I’ll stop waxing poetic here and just end with this: BUY THIS BOOK TODAY.
Oh, and for fun and because Larry is cool like that, all you reader peeps have a chance to get a FREE COPY of Larry’s ebook 101 Slightly Unpredictable Tips for Novelists and Screenwriters (which I’ve read and is chock full of fun and interesting stuff). Just email him at storyfixer (at) gmail (dot) com and tell him Kait sent you.
Choir here, preacher. Devoured his blog and bought the book as soon as it was released (and devoured it also).
The thing is, if you pay attention to what he’s teaching you can shave years off your learning curve. The guy is a treasure.
Can I get an “amen”?
I’m always short on time to write as I juggle all the other life crap I’m supposed to do with the writing I want to do. The methods he teaches absolutely increase my efficiency, maximizing what I’m producing in the limited time I have to produce it. Instead of writing and drafting again–sometimes multiple times–now I produce stories that work THE FIRST TIME, that usually just need clean up editing when I’m finished.
I’ll give you that “amen.”
Seriously, I’m more confident with my works in progress, and every time I feel myself getting nervous with something I’m working on, I notice I’ve left out something critical from the book. (Even my flash fictions get outlined now!)
I’m still in the “this is why I think this book is useful for you” section, but it makes perfect sense. And never does never does it threaten my ability to be creative. In fact, if I’m writing better first drafts I have the ability to be more creative with all the time I’ll have to write new stories.
I’ve been following his blog since you first put me onto it. It amazes me how much even that little addition to my writing education has helped. All his books are on my to buy list. Great review Kait!
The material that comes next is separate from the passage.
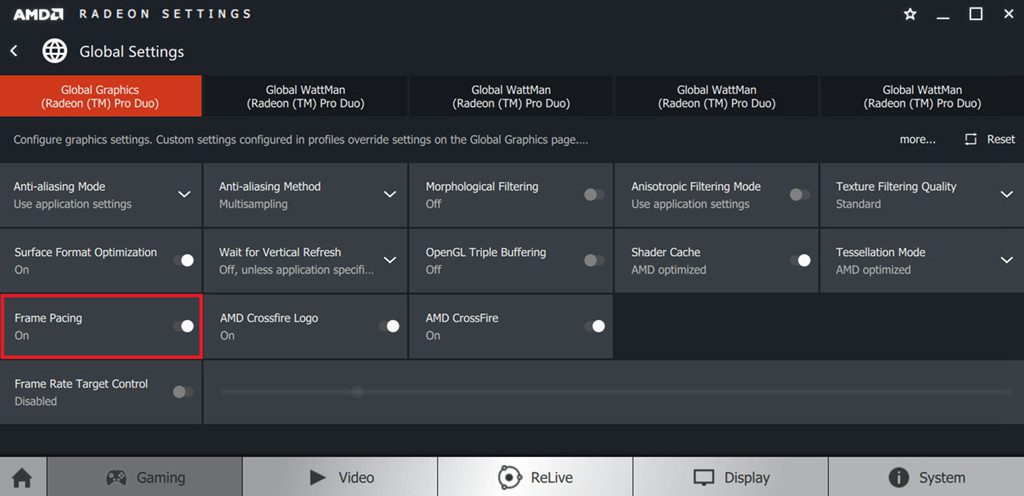This screenshot has height=496, width=1024.
Task: Open the System info section
Action: (x=926, y=478)

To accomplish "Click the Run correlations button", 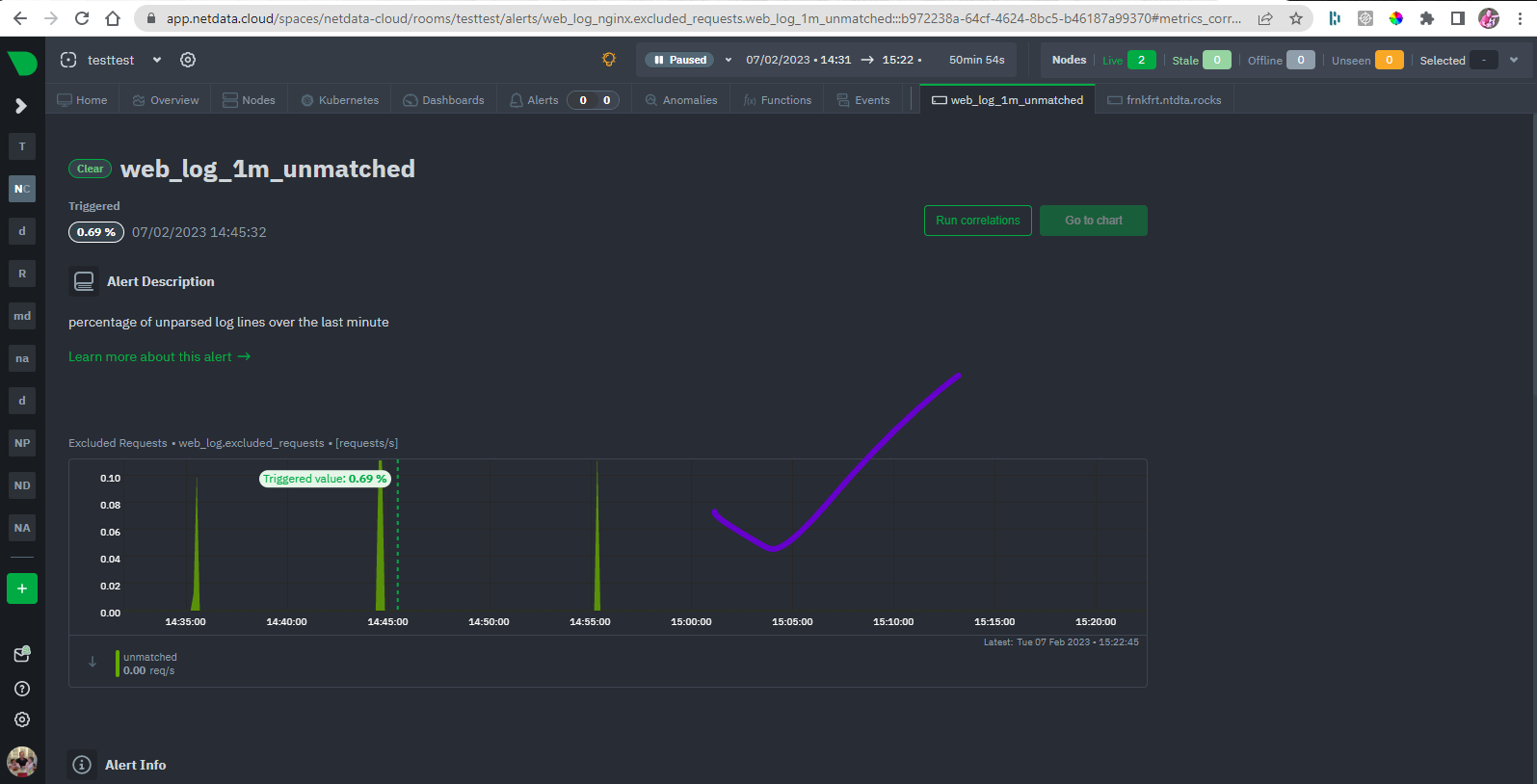I will click(x=978, y=221).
Sounds like an awesome read! It is at the top of my NEED to read this list. Thanks for the review and thanks to you and Mr. Brooks for a chance to win the other book. 🙂
What no buy link, Kait? 😉
I’ve heard of him, but haven’t quite gotten around to reading him yet. I’ll go look this up on Amazon…definitely sounds useful. Thanks for the review…
I can not be held responsible for what I forget to put in before I have my caffeine…
I have had the pleasure of sitting in on Larry’s workshops at the Willamette Writers Conferences, and he is awesome in person as well. He takes such an analytical approach to story… That’s so foreign to most newbie writers. He tells it like it is, too, and he’s unapologetic about it. His workshops are some of the best around. I’ll have to put his book on my never ending pile of things to be read…
Great review Kait! I’m a huge fan of Larry’s as well. The principles he presents in Story Engineering have been priceless in improving the way I approach the design and execution of all my story projects. Echo the call: Buy this book.
Thanks for sharing this review – I have this book on my TBR queue and it’s just jumped up several notches. Thanks!
Seems like a musthave. I’ll email him now. Don’t know about Larry Brooks but I know now! Thanks, Kait.
I need something now to finish my novel. Thought I could neatly tie all the plots and the theme at the climax in a neat bow. I’m there and it’s all turning to s–t and my mind to mush trying to finish it so it makes sense. I’m now going back and trying to decide between two concepts neither that I can make work. I feel like I’ve just wasted countless hours of writing and that I am not ever going to be a writer. I tried to open the image of Larry’s book above for a peek but it doesn’t work. I’ll go to his blog and take a look. I hope that it’s all you say it is and maybe it will save me! If so, I’ll be back to sing your praises for putting me on to it.